Toute transposition en droit national d’une directive de l’Union européenne relative à la production agricole, à l’élevage ou aux denrées alimentaires se limite aux exigences minimales fixées par ladite directive, sauf disposition législative expresse contraire adoptée par le Parlement.
Lorsqu’une disposition législative ou réglementaire en vigueur excède les prescriptions minimales d’une directive applicable, le Gouvernement présente au Parlement, dans un délai de dix-huit mois à compter de la promulgation de la présente loi, un rapport identifiant ces écarts et proposant les mesures de mise en conformité permettant de ramener le droit national au niveau des exigences européennes.
Ce rapport est élaboré en concertation avec les organisations professionnelles agricoles représentatives et les interprofessions concernées. Il est transmis aux commissions permanentes compétentes de l’Assemblée nationale et du Sénat.
II. – La perte de recettes pour l’État est compensée à due concurrence par la création d’une taxe additionnelle à l’accise sur les tabacs prévue au chapitre IV du titre Ier du livre III du code des impositions sur les biens et services.
La France figure parmi les États membres les plus exposés au phénomène de surtransposition dans le domaine agricole. Ces écarts entre le droit européen et le droit national pèsent sur la compétitivité des filières face à des concurrents soumis aux seules prescriptions des directives.
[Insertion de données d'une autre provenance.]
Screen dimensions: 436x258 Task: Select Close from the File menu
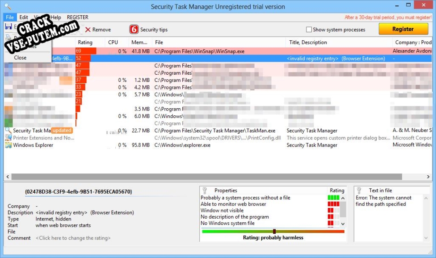(20, 58)
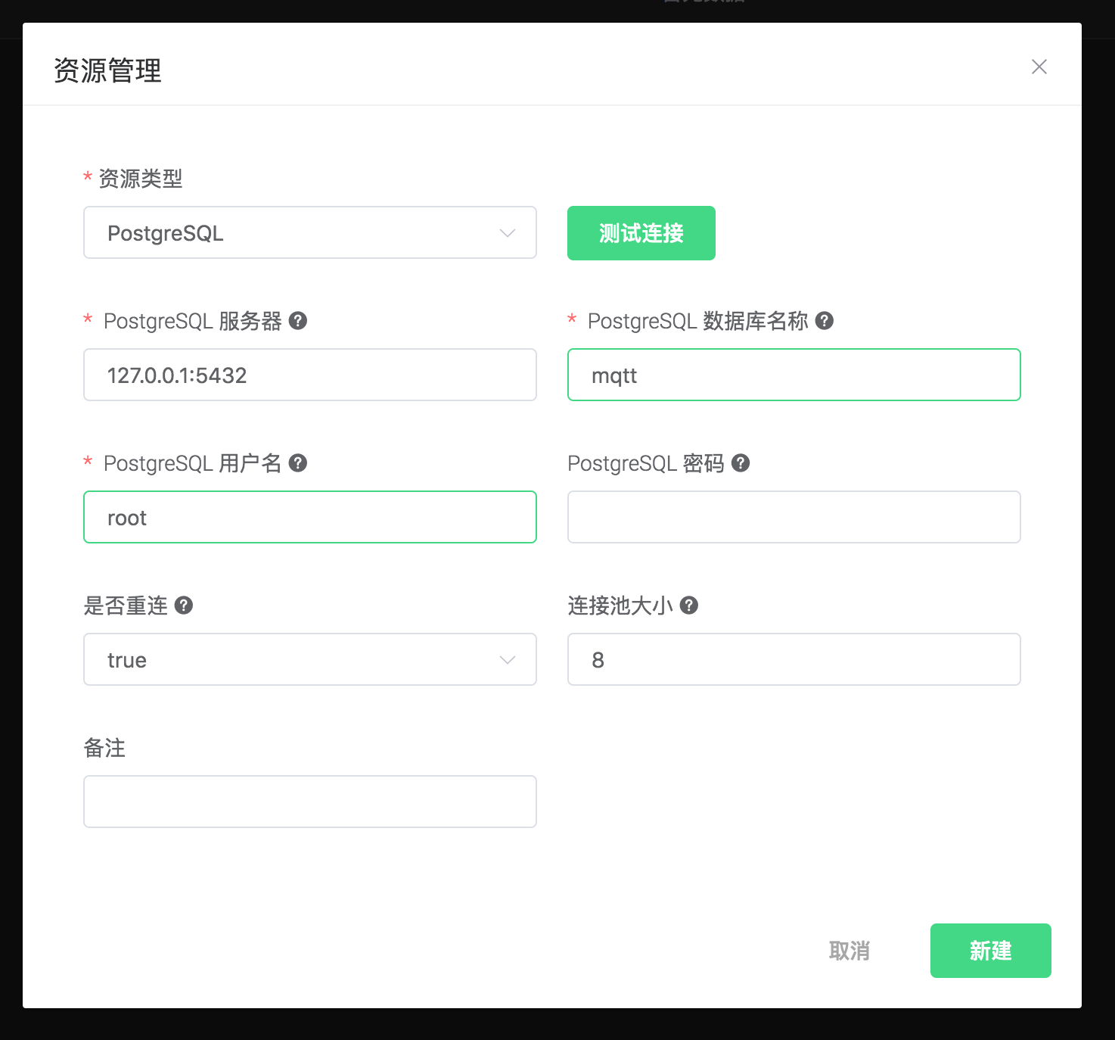Screen dimensions: 1115x1040
Task: Open the 资源类型 dropdown showing PostgreSQL
Action: click(303, 233)
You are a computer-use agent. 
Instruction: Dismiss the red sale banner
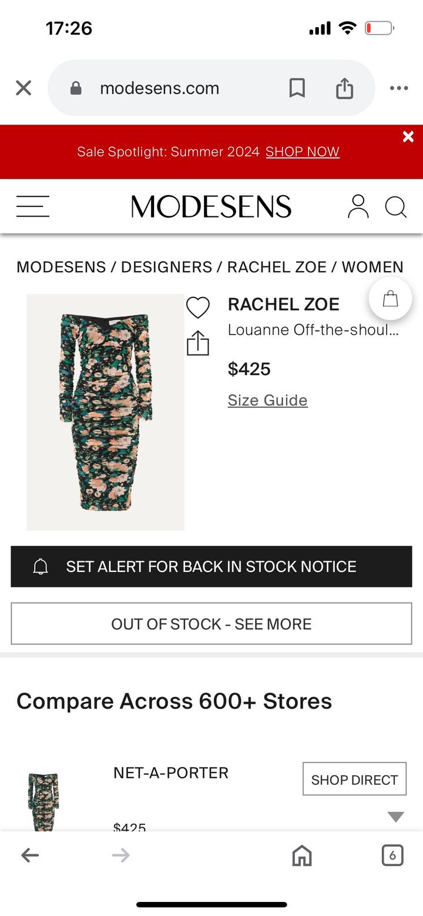click(x=408, y=137)
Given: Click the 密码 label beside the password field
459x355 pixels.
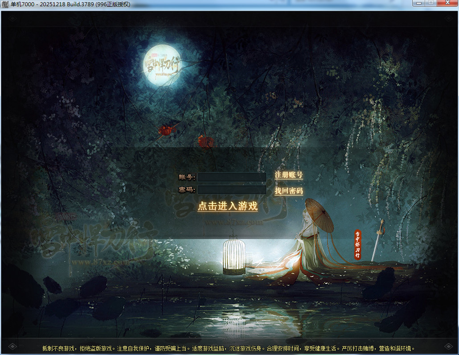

L’article 17 du texte issu de commission interdit désormais la surtransposition dans le seul cadre des ordonnances élevages. Le présent amendement étend ce principe à l’ensemble du champ couvert par le projet de loi et y ajoute un mécanisme de revue du droit existant absent du texte : le Gouvernement devra recenser, dans un délai de dix-huit mois, les normes nationales excédant les minima européens et proposer les mesures correctives nécessaires.
La clause « sauf disposition législative expresse » préserve la capacité du législateur à adopter des exigences nationales plus élevées lorsqu’il le décide explicitement. La circulaire du Premier ministre du 26 juillet 2017 consacrait déjà ce principe pour les nouvelles transpositions. Il s’agit ici de lui donner une assise législative. Aucun impact financier.